そこでは専用の鑑定士が在中し、競売にかけられる奴隷たちのステータスやスキルが開示されているらしい。
勿論そこに不正はない。従属契約を結べば主は奴隷のステータスを自由に閲覧することが出来るのだから、嘘など吐いても無意味なのだ。
競売は二か月に一度、用途によってそれぞれ分けられていて、その分類は大きく分けて三つ。物理攻撃に特化した奴隷、魔法攻撃に特化した奴隷、最後に容姿が優れている奴隷となる。

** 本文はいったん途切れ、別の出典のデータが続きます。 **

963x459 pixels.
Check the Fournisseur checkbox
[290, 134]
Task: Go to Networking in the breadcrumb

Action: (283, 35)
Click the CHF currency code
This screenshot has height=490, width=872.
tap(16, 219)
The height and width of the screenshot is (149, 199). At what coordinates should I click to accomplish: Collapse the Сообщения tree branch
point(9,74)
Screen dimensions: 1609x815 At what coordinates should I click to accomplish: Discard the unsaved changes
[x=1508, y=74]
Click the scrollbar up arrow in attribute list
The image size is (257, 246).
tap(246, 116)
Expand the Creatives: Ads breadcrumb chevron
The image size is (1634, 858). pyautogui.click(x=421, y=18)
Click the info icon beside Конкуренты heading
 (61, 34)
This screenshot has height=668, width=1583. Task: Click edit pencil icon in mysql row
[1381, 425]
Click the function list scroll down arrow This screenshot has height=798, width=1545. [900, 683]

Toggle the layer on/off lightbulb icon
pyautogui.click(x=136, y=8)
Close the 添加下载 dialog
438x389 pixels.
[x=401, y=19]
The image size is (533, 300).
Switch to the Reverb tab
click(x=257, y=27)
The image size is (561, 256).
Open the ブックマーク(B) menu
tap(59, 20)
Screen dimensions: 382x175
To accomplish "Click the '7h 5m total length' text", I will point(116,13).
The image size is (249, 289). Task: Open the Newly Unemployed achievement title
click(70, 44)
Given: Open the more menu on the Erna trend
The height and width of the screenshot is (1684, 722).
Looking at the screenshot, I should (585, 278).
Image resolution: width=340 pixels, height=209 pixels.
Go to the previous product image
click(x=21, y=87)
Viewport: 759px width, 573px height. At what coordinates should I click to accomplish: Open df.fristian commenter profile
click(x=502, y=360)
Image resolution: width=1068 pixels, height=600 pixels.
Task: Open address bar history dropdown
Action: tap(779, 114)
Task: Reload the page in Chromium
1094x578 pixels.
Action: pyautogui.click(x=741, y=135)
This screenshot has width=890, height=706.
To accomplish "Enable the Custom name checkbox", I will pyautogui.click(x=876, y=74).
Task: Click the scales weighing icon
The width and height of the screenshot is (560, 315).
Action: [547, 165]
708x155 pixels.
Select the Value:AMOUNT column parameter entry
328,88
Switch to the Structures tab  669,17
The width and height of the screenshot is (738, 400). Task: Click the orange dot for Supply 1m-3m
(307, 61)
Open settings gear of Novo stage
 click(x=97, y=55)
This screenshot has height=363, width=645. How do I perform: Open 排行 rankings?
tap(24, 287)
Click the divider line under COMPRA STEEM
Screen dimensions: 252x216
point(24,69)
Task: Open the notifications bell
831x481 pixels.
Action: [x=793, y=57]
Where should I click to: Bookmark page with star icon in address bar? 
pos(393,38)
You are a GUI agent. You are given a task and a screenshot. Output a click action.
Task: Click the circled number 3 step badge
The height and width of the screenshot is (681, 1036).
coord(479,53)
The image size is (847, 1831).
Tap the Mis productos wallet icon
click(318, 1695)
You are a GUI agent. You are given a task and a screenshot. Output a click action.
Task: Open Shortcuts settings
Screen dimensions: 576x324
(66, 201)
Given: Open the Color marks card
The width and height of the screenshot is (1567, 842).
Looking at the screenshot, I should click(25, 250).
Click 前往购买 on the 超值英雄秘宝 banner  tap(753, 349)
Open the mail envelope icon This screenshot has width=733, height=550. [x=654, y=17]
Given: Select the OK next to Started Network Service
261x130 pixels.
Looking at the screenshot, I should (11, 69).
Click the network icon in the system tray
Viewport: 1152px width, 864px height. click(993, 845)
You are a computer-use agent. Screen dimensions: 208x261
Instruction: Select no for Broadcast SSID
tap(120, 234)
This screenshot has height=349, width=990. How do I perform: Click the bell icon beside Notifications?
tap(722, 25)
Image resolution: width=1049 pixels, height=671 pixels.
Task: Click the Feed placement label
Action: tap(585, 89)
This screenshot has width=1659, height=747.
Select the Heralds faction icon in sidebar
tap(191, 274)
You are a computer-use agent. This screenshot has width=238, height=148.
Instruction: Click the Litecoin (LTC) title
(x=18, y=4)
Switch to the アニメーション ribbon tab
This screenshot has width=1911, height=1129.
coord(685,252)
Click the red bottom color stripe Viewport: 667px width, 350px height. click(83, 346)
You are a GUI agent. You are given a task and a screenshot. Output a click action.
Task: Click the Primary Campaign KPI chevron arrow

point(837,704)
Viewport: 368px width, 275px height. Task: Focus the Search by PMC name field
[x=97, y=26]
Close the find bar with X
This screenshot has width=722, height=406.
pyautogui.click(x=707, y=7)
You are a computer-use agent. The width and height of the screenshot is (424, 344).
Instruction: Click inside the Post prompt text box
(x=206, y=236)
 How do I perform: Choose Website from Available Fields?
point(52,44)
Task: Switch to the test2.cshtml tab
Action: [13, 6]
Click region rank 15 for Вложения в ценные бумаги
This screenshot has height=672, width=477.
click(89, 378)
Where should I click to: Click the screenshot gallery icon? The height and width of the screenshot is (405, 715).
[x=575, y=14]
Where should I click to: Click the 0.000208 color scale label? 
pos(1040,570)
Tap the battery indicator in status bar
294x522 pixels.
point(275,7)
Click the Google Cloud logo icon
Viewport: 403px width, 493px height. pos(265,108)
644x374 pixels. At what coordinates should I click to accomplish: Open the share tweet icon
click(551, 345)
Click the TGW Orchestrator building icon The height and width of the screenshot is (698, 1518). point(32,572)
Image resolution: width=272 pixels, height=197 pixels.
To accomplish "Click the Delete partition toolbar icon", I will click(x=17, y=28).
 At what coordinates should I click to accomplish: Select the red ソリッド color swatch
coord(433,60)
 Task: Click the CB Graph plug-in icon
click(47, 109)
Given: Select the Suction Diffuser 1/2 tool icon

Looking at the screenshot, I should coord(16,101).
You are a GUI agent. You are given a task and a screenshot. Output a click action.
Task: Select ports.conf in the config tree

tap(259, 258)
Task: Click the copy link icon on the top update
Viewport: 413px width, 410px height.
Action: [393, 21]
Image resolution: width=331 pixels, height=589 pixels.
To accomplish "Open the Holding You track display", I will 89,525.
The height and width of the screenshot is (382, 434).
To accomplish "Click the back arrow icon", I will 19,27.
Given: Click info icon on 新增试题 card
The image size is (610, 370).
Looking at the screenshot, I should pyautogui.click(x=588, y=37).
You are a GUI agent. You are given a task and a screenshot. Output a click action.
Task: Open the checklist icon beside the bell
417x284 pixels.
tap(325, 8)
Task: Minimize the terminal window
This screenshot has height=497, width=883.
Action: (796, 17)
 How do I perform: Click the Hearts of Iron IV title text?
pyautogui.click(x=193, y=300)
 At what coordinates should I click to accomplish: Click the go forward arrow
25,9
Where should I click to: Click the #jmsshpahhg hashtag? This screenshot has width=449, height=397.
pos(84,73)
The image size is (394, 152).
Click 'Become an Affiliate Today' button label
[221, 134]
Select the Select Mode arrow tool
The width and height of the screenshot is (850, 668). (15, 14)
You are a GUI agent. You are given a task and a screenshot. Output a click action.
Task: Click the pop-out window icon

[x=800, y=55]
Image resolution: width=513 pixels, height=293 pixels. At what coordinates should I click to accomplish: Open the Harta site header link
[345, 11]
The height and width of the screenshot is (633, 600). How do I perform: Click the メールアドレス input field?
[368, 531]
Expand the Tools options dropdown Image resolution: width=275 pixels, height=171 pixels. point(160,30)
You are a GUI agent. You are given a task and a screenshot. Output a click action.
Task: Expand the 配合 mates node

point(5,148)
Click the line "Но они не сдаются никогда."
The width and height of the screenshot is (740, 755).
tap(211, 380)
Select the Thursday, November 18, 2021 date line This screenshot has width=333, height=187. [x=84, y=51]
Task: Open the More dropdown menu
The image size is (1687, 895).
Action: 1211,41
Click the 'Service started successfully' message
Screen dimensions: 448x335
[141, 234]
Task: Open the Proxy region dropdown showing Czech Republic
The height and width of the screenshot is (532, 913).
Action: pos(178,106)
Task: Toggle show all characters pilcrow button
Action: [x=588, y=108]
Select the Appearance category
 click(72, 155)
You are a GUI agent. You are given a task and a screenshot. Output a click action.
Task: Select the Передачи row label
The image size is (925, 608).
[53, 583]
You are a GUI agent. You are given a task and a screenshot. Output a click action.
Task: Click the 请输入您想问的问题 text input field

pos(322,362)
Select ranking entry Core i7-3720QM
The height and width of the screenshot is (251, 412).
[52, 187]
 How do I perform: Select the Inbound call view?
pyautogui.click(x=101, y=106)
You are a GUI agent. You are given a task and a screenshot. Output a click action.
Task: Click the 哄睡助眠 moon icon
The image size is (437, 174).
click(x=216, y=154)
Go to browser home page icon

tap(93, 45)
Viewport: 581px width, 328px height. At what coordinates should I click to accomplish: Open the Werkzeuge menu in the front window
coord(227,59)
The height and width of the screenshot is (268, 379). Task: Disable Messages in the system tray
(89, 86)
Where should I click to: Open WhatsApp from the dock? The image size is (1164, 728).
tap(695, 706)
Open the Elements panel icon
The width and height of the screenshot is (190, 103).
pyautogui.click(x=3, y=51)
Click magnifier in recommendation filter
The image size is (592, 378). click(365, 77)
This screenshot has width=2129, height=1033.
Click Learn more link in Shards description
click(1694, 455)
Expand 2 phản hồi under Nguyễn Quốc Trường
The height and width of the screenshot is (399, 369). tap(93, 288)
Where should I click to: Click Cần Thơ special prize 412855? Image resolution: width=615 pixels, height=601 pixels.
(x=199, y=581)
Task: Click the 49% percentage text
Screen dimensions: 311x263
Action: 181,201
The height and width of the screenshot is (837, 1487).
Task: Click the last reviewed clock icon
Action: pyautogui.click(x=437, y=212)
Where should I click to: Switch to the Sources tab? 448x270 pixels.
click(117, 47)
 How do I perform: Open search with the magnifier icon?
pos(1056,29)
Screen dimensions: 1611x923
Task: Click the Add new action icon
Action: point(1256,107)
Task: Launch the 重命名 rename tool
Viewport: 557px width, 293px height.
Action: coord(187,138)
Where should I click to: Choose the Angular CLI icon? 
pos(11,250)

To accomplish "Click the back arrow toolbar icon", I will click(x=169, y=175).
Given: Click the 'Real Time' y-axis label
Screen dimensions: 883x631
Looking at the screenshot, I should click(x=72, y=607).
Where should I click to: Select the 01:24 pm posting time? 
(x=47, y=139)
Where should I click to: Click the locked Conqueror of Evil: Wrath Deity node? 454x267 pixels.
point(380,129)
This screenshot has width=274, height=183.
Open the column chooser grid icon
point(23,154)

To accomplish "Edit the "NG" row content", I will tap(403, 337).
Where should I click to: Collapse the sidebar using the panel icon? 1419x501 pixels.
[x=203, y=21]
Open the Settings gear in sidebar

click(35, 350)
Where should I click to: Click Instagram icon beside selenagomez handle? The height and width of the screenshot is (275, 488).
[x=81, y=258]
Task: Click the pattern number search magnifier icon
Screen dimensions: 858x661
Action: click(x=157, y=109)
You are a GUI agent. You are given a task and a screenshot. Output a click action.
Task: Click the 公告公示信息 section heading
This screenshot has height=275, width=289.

先の二つは言わずもがな、冒険者がパーティーの戦力の底上げを狙って欲しがったり、有力者たちが自身の警護にと求めたり、単純な労働力と見做されることも少なくないという。
三つ目の場合の多くはメイドや執事としての雇い入れとなるらしい。彼ら、彼女らには特別なスキルはなく、ただ単純に容姿やそれに付随した何らかの好まれる特徴を持っているのだそうだ。
その用途は────あまり、深く考えたくはないのだけれど。
(いずれにせよ、競売に参加するなら事前に欲しい奴隷の目星をつけておく必要があるってことか)
ミツキはロルフに教えてもらったその場所に、地図を頼りに向かっていた。ヴェルナーを連れていくかどうか迷ったが、ロルフに会う時はいつもなんとなくヴェルナーをお留守番させていたので今回もそうすることにした。
ロルフの計らいで、人の少ない時間帯を教えてもらっていた為、今の時刻はなんと早朝である。本来ならまだ宿屋のベッドの中で微睡んでいる最中である。正直なところ眠くて仕方がないのだが、あまり他の参加者たちと顔を合わせたくなかったので仕方がない。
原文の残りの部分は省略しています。